→ SHORT EXERCISE
Can you express the records from the line with "Check the 回收站" to the line with "click(289, 105)" as a two-column CSV with the columns input and output? Use one row per record, holding its text and its answer, put each in a single quoted field with line breaks replaced by spaces, and include no other records.

[Items from a data source]
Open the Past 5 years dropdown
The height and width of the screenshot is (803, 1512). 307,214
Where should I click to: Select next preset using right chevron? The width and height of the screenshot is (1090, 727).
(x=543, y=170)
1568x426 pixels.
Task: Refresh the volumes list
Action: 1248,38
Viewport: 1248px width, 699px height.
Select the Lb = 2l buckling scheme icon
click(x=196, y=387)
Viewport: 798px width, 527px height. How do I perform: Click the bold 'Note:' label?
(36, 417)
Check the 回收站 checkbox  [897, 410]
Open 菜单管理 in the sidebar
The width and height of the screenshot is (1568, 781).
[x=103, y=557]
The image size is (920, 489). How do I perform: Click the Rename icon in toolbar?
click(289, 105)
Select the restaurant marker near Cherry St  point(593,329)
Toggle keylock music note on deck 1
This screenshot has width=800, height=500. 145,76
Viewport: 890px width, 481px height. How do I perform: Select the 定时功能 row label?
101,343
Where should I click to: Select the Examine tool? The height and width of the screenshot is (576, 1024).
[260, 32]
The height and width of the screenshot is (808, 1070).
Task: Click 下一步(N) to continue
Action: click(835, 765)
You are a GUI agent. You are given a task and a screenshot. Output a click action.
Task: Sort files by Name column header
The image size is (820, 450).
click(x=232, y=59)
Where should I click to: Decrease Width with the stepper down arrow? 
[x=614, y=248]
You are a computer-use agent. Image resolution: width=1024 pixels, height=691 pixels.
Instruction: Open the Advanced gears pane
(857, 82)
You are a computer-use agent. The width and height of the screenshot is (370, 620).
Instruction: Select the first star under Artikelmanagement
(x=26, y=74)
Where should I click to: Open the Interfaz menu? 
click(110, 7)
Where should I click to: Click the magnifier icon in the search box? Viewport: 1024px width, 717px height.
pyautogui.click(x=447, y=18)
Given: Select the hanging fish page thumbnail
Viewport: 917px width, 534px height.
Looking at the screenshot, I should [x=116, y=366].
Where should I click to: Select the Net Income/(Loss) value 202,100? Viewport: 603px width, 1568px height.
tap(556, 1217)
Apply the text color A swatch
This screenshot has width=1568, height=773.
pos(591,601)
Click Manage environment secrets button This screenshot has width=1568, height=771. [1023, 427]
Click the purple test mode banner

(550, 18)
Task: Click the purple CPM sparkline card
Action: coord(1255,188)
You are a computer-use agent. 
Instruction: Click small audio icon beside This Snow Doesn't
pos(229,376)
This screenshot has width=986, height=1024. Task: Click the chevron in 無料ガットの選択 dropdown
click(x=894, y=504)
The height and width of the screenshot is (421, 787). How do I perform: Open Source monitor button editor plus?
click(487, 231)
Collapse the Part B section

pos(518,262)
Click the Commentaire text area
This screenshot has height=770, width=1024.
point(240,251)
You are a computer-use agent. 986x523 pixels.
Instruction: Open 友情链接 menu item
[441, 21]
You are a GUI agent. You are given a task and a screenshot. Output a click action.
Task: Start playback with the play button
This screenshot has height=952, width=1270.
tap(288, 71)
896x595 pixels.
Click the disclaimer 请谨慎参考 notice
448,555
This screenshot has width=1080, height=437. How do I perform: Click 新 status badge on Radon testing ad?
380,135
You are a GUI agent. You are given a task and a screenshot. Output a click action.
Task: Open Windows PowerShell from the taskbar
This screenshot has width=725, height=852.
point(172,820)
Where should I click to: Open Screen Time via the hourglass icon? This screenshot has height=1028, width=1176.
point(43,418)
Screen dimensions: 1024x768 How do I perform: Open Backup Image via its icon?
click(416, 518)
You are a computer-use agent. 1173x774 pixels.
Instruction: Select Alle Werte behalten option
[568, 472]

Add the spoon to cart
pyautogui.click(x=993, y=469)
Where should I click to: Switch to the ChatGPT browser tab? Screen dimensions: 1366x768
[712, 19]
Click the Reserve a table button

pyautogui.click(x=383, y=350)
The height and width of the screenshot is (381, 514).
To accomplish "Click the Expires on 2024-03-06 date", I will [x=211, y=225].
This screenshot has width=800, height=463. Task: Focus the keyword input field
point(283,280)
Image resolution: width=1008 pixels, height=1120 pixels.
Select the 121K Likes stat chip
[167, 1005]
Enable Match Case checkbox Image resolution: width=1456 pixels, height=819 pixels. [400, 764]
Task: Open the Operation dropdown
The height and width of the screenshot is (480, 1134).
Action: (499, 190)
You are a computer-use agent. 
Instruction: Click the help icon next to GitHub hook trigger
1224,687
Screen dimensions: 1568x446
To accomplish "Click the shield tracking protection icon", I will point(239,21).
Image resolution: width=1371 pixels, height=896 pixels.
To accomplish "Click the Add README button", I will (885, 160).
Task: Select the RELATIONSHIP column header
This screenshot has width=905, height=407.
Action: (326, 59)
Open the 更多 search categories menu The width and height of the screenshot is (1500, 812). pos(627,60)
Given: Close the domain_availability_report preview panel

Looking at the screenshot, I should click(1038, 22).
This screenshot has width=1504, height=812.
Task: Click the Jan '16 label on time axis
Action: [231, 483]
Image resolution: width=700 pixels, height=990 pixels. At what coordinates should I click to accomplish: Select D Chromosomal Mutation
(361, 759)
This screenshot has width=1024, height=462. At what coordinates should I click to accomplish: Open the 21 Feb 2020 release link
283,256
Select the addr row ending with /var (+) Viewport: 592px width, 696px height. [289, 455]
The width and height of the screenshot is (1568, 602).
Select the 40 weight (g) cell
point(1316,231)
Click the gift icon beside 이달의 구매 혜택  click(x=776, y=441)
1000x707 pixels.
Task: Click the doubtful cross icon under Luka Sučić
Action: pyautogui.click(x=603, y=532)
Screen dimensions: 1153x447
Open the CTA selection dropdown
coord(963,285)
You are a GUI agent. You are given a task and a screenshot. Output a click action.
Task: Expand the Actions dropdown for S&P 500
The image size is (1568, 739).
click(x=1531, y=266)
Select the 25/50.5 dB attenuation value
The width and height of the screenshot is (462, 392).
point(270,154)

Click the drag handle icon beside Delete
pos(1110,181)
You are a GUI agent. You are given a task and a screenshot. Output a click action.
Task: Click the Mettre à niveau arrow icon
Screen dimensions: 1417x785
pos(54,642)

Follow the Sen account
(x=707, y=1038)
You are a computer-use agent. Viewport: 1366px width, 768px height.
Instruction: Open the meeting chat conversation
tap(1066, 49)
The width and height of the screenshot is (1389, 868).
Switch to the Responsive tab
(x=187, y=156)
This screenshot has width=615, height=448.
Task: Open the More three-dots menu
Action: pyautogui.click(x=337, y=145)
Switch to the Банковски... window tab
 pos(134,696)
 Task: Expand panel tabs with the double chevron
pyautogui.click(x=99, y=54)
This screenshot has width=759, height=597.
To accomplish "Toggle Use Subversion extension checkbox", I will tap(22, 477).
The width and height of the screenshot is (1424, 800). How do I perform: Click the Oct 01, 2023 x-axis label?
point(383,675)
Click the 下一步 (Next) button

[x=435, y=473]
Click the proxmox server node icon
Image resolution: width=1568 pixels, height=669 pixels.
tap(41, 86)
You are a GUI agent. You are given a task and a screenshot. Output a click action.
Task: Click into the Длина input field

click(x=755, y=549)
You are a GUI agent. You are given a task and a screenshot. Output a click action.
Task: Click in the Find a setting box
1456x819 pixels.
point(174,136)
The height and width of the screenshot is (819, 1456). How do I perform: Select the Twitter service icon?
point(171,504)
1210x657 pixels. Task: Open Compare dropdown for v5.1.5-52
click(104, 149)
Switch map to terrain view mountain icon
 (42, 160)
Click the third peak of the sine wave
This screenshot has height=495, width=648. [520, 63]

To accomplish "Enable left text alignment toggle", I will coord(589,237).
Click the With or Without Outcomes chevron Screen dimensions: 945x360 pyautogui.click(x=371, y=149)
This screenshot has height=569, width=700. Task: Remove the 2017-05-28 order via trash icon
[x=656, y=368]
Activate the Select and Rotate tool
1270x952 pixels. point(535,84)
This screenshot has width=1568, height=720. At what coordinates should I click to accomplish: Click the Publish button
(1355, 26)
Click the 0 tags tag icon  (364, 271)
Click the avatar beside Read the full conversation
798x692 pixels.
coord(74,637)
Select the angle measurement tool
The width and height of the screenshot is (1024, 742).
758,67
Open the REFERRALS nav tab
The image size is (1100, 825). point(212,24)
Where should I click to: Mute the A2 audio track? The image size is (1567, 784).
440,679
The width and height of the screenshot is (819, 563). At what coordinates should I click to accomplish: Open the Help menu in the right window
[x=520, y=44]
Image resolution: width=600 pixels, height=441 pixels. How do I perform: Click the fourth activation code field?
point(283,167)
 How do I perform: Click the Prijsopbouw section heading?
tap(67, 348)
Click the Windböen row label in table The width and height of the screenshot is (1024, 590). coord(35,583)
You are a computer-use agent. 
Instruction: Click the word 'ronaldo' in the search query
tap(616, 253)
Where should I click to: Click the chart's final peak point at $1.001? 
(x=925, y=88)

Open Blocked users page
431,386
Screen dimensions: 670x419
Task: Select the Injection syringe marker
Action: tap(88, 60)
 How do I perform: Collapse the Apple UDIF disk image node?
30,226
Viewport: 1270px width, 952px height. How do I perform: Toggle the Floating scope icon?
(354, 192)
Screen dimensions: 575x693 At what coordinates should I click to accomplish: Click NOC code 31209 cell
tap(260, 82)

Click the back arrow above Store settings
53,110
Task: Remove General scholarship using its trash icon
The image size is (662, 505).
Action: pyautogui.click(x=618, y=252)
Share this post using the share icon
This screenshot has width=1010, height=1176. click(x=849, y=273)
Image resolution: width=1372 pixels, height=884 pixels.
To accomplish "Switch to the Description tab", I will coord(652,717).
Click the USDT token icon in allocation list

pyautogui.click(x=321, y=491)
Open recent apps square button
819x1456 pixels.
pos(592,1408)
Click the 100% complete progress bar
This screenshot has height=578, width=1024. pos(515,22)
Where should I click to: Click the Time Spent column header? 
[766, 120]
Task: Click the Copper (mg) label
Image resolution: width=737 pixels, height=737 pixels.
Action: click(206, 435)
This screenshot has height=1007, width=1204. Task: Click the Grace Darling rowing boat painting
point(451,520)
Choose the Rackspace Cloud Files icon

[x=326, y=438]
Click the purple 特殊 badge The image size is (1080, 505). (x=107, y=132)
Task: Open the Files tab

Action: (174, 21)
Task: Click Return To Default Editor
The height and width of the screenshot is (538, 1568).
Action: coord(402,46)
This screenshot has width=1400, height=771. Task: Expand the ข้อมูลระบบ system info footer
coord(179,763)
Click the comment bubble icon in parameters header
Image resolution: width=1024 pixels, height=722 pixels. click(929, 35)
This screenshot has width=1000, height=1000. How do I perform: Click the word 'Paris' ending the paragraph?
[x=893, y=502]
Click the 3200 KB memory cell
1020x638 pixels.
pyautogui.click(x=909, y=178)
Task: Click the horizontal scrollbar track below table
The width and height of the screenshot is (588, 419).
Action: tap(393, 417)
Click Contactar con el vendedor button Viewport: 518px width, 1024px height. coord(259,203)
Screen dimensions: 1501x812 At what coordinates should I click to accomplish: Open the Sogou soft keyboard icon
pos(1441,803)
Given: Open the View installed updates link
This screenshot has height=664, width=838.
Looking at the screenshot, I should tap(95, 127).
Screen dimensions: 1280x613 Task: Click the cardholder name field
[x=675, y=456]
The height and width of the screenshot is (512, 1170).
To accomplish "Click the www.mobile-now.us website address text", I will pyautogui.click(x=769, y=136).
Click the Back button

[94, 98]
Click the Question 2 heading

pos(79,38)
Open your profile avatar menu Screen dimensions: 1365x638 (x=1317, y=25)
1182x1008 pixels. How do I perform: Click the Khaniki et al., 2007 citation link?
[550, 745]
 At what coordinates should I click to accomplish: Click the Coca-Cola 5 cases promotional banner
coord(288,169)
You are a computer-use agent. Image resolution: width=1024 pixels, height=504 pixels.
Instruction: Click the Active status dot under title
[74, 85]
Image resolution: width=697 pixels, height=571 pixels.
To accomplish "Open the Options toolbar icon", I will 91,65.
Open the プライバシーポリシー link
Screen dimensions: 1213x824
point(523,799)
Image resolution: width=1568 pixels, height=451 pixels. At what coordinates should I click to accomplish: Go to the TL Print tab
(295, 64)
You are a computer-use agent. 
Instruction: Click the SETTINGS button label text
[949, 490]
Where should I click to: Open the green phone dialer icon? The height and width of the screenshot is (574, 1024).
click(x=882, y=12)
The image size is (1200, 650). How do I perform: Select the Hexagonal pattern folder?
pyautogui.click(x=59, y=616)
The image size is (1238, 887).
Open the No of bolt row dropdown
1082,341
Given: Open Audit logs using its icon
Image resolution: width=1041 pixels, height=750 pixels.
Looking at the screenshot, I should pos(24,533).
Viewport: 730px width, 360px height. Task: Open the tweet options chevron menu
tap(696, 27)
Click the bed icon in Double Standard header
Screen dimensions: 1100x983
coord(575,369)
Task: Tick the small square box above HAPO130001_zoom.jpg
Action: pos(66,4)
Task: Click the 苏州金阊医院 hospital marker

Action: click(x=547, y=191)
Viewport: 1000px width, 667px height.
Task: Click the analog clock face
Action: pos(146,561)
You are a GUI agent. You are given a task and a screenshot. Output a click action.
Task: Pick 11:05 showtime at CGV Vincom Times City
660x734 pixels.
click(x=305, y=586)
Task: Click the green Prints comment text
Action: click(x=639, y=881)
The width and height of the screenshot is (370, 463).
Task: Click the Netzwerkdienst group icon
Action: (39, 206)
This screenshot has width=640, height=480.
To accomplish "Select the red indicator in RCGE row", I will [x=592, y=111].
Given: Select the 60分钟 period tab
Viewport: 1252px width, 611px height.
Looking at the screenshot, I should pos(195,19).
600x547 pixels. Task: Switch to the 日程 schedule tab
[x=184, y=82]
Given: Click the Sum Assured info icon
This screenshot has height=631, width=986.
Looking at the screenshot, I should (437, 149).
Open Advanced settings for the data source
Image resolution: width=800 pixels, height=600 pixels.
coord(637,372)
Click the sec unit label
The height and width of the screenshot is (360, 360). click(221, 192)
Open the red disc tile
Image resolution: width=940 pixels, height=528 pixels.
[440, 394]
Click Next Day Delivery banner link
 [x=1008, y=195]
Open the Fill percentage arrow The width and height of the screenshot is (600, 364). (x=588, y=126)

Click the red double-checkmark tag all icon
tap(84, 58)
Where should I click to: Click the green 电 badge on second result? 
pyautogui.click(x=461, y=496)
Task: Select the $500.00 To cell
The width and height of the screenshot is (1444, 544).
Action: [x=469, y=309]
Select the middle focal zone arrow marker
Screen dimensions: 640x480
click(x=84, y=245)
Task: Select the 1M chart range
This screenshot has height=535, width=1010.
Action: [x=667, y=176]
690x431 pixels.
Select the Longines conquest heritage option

→ WRITTEN REPLY
input,output
"Check the 回收站 checkbox","[897, 410]"
"Open 菜单管理 in the sidebar The width and height of the screenshot is (1568, 781).","[x=103, y=557]"
"The image size is (920, 489). How do I perform: Click the Rename icon in toolbar?","click(289, 105)"